The 43-year-old lives in Oldham, Manchester and volunteers at Oxfam as part of the charity’s Future Skills Training for Women, a six-month voluntary training programme.

She says Christmas in the UK is “a bit different” and in contrast to the activity-filled day outdoors she would usually experience where she used to live.

“We do celebrate Christmas, but I feel that in the UK it is a bit different from where I used to live in Egypt and Sudan.

“When celebrating Christmas in Egypt or Sudan, we go out and do something, we buy new clothes for the children, and in the morning we go to church to pray. After that, we do children’s activities and take them out.

“But here in the UK, it is more families who celebrate Christmas with each other at home, on their own.”

Elziabit/Refugee Action

A lack of public transport on the day makes it difficult for her to recreate her usual Christmas, but she says she is keen to celebrate indoors.

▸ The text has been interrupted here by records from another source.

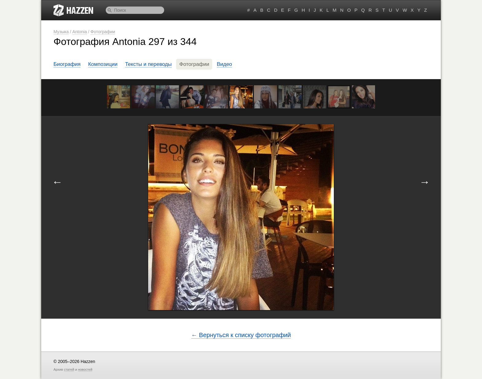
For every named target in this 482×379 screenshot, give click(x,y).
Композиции (103, 64)
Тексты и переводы (148, 64)
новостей (85, 369)
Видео (224, 64)
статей (69, 369)
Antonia (79, 31)
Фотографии (102, 31)
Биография (67, 64)
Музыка (61, 31)
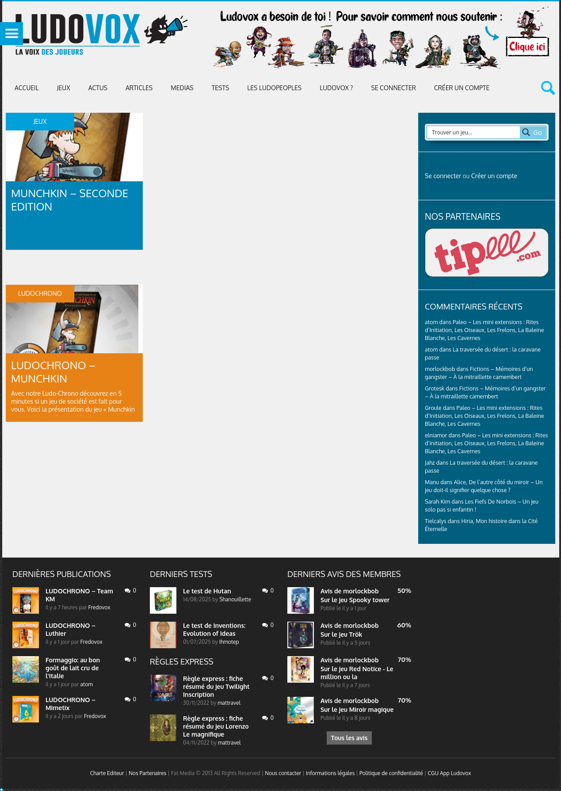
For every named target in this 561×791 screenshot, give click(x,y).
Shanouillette (235, 599)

“It’s not difficult to make contact with the community, but the language barrier makes it hard for me. At the moment I want to improve my English so that will open the door for me to do anything I want in the future.”

Elziabit left Sudan around 20 years ago for Egypt, where she tried to claim asylum through the UN to come to the UK, which she was refused at the start, but was accepted 15 years later.

She told HuffPost UK: “I found it very hard to settle in Egypt because it was my first time leaving my country so I found it very hard at the beginning.

“Living in Egypt is very hard - children have the opportunity to get an education, but it is very hard for them to get a job in the future, so that’s why I decided to leave Egypt.”

Next year, she is hoping to visit her family in Sudan for the first time since she left.